| SET TASK 1 |
Answer these about the amendment provisions, one line each, marked to match:
(a) Under Section 6.1, what are all rights and powers conferred on Shareholders, Directors and officers granted subject to?
(b) What vote does Section 6.2 require?
(c) Which sections does clause (b) of Section 6.2 list?
| SET TASK 2 |
Summarize the amendment provisions in two sentences.
| SET TASK 3 |
Extend the amendment provisions, picking up right after their final clause.
-- Start TEXT --
Section 6.1. Amendments Generally. The Company reserves the right from time to time to make any amendment to these Articles of Incorporation, now or hereafter authorized by law, including any amendment altering the terms or contract rights, as expressly set forth in these Articles of Incorporation, of any shares of outstanding capital stock. All rights and powers conferred by these Articles of Incorporation on Shareholders, Directors and officers are granted subject to this reservation.

 

Section 6.2. Approval of Certain Articles of Incorporation Amendments. The affirmative vote of the holders of capital stock entitled to cast at least two-thirds (2/3) of all shares of capital stock of the Company entitled to vote on the matter shall be necessary to effect:

 

(a)       Any amendment to these Articles of Incorporation to make the Common Stock a “redeemable security” or to convert the Company, whether by merger or otherwise, from a “closed-end company” to an “open-end company” (as such terms are defined in the 1940 Act); and

 

(b)       Any amendment to Section 4.3, 4.8, Section 6.1 or this Section 6.2.
-- End TEXT --
-- Start MATERIAL PROVIDED --
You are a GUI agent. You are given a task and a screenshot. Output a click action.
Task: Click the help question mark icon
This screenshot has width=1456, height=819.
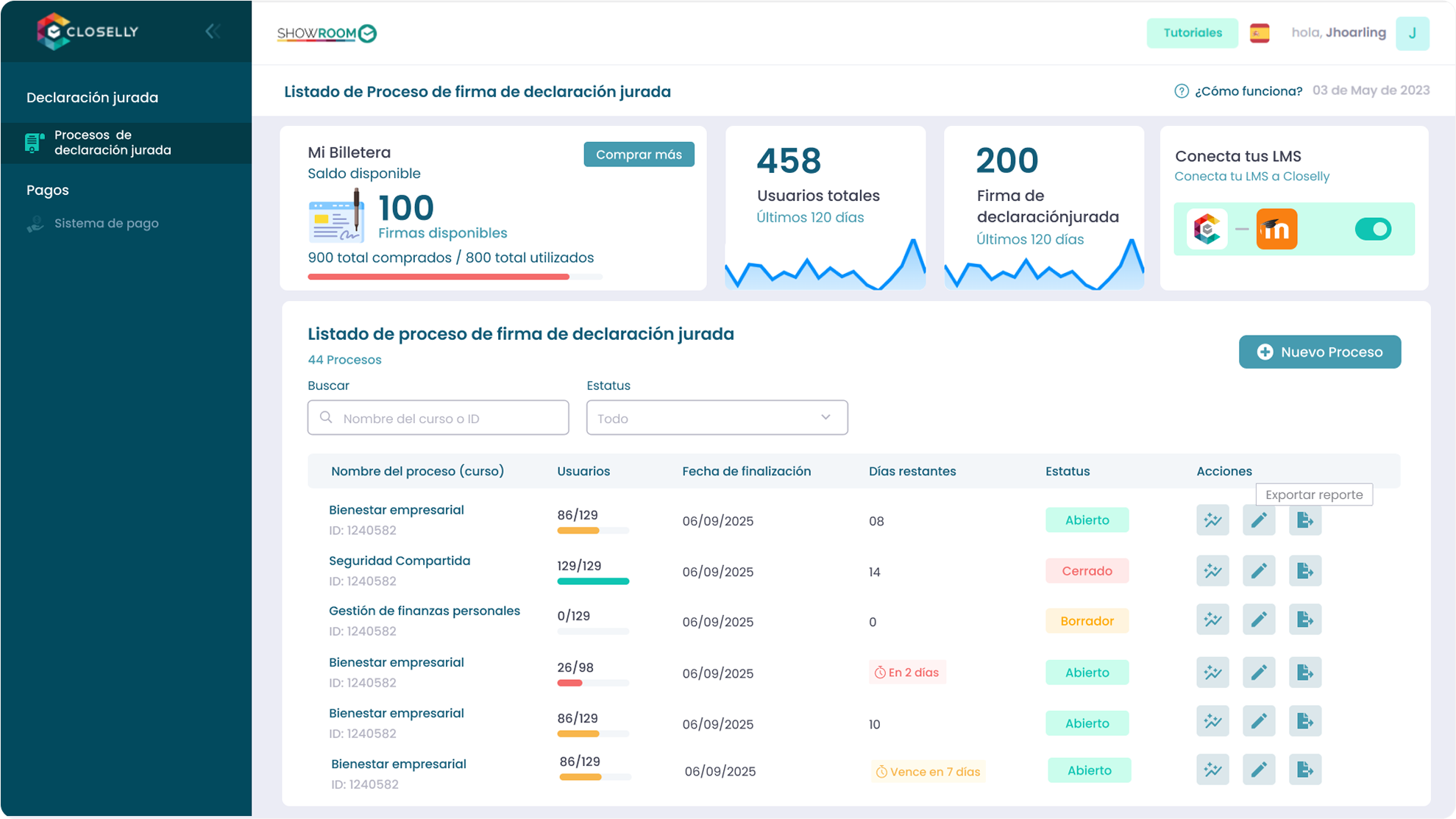coord(1181,91)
-- End MATERIAL PROVIDED --
| EXPECTED OUTPUT 1 |
(a) The Company's reserved right to amend the Articles of Incorporation from time to time as authorized by law.
(b) The affirmative vote of holders of capital stock entitled to cast at least two-thirds (2/3) of all shares of the Company's capital stock entitled to vote on the matter.
(c) Section 4.3, 4.8, Section 6.1 and Section 6.2.

| EXPECTED OUTPUT 2 |
The Company reserves the right to amend its Articles of Incorporation as the law allows, including changes to the terms of outstanding shares, and all rights conferred on Shareholders, Directors and officers are subject to that reservation. A two-thirds vote of the shares entitled to vote is required for any amendment that makes the Common Stock a redeemable security, converts the Company from a closed-end to an open-end company, or changes Section 4.3, 4.8, 6.1 or 6.2.

| EXPECTED OUTPUT 3 |
 

Section 6.3.  Approval of Certain Amendments to Bylaws. The Board of Directors shall have the exclusive power to adopt, alter or repeal any provision of the Bylaws and to make new Bylaws; provided, however, that any amendment to the Bylaws and any addition of new Bylaws that adversely affects the rights of Shareholders must be approved by holders of more than fifty percent (50%) of the outstanding shares of capital stock of the Company entitled to vote thereon.

 

ARTICLE VII
LIMITATION OF LIABILITY; INDEMNIFICATION AND
ADVANCE OF EXPENSES

 

Section 7.1. Limitation of Shareholder Liability. No Shareholder shall be liable for any debt, claim, demand, judgment or obligation of any kind of, against or with respect to the Company by reason of being a Shareholder, nor shall any Shareholder be subject to any personal liability whatsoever, in tort, contract or otherwise, to any Person in connection with the Company’s assets or the affairs of the Company by reason of being a Shareholder.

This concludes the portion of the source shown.